* [Dataset excerpt]:
BEGIN
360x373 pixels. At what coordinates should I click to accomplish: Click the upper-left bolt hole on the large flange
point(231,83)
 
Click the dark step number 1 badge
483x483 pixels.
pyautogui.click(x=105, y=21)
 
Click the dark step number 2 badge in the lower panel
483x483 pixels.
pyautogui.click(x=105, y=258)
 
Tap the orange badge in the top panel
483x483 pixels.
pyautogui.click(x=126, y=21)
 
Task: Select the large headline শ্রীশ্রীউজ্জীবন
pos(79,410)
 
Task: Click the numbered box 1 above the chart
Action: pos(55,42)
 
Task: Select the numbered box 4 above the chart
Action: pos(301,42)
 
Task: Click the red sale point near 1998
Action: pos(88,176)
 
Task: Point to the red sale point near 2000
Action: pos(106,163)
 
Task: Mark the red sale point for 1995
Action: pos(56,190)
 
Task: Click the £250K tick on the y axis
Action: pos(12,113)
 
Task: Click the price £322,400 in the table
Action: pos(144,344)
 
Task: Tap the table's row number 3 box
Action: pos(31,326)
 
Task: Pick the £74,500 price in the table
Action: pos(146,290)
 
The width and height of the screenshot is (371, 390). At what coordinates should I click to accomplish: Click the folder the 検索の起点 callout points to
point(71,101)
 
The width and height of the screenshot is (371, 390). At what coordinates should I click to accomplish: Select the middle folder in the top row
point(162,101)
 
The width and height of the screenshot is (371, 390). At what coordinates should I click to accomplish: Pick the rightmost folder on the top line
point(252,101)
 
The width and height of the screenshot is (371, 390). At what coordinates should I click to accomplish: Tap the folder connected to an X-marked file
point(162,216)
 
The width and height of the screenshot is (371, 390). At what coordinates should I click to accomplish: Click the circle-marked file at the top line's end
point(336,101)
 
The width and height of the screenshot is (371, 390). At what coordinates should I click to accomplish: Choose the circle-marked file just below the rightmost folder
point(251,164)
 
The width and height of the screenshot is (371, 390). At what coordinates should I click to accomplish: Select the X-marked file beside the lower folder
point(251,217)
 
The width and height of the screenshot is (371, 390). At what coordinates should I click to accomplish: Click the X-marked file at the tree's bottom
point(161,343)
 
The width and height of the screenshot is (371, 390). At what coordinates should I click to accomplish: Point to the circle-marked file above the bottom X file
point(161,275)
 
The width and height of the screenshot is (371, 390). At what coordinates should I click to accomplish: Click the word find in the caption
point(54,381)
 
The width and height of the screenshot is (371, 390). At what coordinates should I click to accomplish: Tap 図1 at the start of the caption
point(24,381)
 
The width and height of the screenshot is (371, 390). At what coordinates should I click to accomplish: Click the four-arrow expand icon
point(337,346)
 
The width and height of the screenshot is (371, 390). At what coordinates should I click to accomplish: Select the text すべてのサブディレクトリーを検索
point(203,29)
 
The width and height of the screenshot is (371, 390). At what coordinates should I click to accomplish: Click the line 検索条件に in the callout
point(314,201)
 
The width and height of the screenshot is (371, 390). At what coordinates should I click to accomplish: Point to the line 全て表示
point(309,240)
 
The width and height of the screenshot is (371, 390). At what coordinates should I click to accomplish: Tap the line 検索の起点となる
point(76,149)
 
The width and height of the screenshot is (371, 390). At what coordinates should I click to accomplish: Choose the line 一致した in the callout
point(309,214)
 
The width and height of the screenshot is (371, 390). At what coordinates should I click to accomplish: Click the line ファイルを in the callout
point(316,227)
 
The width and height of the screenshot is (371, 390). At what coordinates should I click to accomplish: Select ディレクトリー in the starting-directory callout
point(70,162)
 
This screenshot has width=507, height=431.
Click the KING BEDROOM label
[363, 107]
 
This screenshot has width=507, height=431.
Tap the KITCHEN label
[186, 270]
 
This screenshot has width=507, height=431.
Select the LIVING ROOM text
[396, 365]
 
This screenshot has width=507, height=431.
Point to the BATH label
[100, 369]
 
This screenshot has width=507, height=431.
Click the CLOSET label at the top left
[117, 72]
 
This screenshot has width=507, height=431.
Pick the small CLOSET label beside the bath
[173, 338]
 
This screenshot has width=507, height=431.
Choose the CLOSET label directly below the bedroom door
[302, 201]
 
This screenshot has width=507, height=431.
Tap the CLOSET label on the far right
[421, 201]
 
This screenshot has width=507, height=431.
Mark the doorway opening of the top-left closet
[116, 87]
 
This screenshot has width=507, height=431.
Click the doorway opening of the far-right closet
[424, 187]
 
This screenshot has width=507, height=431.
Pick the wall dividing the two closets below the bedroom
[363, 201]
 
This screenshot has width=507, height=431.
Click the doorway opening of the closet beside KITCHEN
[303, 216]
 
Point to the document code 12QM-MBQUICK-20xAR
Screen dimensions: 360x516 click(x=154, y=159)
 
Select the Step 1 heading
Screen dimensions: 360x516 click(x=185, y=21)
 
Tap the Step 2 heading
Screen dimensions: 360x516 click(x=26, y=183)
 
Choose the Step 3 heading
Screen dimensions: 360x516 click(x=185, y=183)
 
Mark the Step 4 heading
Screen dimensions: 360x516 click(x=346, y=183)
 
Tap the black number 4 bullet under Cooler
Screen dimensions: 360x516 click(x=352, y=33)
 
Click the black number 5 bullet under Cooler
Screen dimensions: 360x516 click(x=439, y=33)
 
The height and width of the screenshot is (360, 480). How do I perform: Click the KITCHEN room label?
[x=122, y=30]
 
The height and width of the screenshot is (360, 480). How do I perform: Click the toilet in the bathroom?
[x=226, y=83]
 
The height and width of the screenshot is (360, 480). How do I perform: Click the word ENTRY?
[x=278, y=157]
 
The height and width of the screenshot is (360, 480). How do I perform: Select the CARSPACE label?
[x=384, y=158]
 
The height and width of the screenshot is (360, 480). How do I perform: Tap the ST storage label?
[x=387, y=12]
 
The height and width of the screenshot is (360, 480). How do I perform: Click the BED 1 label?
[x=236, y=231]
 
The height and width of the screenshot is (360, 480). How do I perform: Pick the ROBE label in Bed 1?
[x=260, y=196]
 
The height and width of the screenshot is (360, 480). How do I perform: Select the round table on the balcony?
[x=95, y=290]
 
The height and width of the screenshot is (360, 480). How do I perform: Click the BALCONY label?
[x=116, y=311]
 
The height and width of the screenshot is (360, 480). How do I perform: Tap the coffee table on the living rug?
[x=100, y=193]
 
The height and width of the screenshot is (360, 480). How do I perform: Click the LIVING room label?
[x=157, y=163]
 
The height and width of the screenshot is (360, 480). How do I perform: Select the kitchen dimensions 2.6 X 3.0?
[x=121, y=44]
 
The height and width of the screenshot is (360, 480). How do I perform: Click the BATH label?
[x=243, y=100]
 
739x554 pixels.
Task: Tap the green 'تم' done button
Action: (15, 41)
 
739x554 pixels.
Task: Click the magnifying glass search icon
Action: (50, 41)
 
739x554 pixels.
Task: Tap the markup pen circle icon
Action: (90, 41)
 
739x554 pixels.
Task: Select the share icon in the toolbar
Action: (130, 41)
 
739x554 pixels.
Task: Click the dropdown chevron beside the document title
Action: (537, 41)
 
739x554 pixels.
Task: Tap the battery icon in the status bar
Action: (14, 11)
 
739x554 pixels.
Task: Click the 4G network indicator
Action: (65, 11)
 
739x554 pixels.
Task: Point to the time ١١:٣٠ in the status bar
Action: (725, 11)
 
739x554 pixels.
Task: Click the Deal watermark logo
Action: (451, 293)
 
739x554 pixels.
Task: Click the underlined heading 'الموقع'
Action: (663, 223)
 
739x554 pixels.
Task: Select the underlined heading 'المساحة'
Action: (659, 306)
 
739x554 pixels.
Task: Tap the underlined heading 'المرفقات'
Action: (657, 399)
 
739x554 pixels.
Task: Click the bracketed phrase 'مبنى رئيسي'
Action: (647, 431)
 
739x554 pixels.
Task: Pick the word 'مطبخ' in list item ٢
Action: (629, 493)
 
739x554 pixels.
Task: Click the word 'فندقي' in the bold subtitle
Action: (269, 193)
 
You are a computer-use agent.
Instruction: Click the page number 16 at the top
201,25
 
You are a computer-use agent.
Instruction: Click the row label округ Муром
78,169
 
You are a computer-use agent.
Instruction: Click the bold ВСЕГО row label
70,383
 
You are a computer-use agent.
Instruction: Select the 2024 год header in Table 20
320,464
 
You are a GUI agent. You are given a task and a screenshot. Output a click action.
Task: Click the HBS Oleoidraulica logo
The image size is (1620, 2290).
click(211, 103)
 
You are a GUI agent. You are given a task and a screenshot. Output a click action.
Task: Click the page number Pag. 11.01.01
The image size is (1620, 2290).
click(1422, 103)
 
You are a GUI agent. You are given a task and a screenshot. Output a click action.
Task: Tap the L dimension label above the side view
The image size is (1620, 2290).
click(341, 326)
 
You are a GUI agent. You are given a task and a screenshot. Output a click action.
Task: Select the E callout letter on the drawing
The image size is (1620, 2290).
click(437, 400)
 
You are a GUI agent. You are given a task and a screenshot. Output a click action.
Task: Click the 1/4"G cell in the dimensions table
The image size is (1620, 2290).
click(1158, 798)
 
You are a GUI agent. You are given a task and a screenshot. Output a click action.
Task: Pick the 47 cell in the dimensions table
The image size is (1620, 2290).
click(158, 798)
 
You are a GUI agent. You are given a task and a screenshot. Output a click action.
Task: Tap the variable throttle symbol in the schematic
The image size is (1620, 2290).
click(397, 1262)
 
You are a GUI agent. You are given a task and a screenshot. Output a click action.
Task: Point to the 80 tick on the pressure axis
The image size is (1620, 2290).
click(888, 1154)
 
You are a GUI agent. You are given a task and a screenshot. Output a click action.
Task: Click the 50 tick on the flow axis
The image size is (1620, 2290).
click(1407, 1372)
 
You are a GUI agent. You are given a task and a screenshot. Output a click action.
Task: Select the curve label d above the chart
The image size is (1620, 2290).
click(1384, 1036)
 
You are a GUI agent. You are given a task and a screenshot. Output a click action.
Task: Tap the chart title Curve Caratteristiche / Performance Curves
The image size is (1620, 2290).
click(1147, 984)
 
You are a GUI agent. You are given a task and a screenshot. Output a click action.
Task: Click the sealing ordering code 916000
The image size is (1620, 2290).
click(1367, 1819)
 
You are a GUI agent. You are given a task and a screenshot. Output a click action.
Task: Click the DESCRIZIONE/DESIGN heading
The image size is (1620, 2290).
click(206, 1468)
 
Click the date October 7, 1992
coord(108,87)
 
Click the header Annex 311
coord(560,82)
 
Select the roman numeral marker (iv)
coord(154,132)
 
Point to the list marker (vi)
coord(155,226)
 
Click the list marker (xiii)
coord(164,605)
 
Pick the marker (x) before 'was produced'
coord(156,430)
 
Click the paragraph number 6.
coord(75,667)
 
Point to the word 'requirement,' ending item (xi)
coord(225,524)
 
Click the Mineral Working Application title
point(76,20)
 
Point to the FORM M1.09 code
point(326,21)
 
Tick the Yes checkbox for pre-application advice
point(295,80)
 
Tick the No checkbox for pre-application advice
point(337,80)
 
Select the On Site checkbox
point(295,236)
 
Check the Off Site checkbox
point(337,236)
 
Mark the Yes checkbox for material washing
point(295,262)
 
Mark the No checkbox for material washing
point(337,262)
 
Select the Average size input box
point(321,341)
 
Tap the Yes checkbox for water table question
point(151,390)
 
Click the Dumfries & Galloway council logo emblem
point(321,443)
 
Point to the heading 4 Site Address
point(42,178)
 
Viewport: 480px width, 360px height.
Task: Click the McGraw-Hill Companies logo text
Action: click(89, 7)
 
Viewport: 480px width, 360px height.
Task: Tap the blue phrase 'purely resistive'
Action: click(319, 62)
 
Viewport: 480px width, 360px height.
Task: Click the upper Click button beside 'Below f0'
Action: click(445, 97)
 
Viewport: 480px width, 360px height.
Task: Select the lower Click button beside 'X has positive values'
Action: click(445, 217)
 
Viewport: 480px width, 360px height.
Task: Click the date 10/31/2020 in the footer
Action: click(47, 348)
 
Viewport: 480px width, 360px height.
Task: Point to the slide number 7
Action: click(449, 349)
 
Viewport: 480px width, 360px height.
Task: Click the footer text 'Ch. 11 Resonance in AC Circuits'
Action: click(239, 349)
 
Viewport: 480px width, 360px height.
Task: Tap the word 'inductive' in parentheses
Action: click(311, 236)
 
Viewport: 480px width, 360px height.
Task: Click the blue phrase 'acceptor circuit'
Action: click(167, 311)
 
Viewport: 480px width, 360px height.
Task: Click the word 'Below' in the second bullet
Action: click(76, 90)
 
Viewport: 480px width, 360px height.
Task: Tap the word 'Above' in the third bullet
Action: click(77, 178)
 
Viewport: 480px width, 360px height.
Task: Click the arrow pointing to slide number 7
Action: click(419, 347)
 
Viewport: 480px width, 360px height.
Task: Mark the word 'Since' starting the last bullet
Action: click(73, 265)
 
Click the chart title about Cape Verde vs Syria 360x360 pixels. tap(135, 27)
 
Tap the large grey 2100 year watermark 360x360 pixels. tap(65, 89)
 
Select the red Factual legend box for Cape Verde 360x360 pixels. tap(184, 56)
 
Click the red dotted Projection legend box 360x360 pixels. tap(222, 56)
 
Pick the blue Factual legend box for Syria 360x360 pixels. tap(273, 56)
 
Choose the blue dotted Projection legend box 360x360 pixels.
END
Rewrite the entries above as a numbered list, one line per number, without the blank lines. Include only the stretch from the line containing "Select the roman numeral marker (iv)" through the line containing "Action: click(77, 178)", with both of those lines included.

1. Select the roman numeral marker (iv)
2. coord(154,132)
3. Point to the list marker (vi)
4. coord(155,226)
5. Click the list marker (xiii)
6. coord(164,605)
7. Pick the marker (x) before 'was produced'
8. coord(156,430)
9. Click the paragraph number 6.
10. coord(75,667)
11. Point to the word 'requirement,' ending item (xi)
12. coord(225,524)
13. Click the Mineral Working Application title
14. point(76,20)
15. Point to the FORM M1.09 code
16. point(326,21)
17. Tick the Yes checkbox for pre-application advice
18. point(295,80)
19. Tick the No checkbox for pre-application advice
20. point(337,80)
21. Select the On Site checkbox
22. point(295,236)
23. Check the Off Site checkbox
24. point(337,236)
25. Mark the Yes checkbox for material washing
26. point(295,262)
27. Mark the No checkbox for material washing
28. point(337,262)
29. Select the Average size input box
30. point(321,341)
31. Tap the Yes checkbox for water table question
32. point(151,390)
33. Click the Dumfries & Galloway council logo emblem
34. point(321,443)
35. Point to the heading 4 Site Address
36. point(42,178)
37. Viewport: 480px width, 360px height.
38. Task: Click the McGraw-Hill Companies logo text
39. Action: click(89, 7)
40. Viewport: 480px width, 360px height.
41. Task: Tap the blue phrase 'purely resistive'
42. Action: click(319, 62)
43. Viewport: 480px width, 360px height.
44. Task: Click the upper Click button beside 'Below f0'
45. Action: click(445, 97)
46. Viewport: 480px width, 360px height.
47. Task: Select the lower Click button beside 'X has positive values'
48. Action: click(445, 217)
49. Viewport: 480px width, 360px height.
50. Task: Click the date 10/31/2020 in the footer
51. Action: click(47, 348)
52. Viewport: 480px width, 360px height.
53. Task: Point to the slide number 7
54. Action: click(449, 349)
55. Viewport: 480px width, 360px height.
56. Task: Click the footer text 'Ch. 11 Resonance in AC Circuits'
57. Action: click(239, 349)
58. Viewport: 480px width, 360px height.
59. Task: Tap the word 'inductive' in parentheses
60. Action: click(311, 236)
61. Viewport: 480px width, 360px height.
62. Task: Click the blue phrase 'acceptor circuit'
63. Action: click(167, 311)
64. Viewport: 480px width, 360px height.
65. Task: Click the word 'Below' in the second bullet
66. Action: click(76, 90)
67. Viewport: 480px width, 360px height.
68. Task: Tap the word 'Above' in the third bullet
69. Action: click(77, 178)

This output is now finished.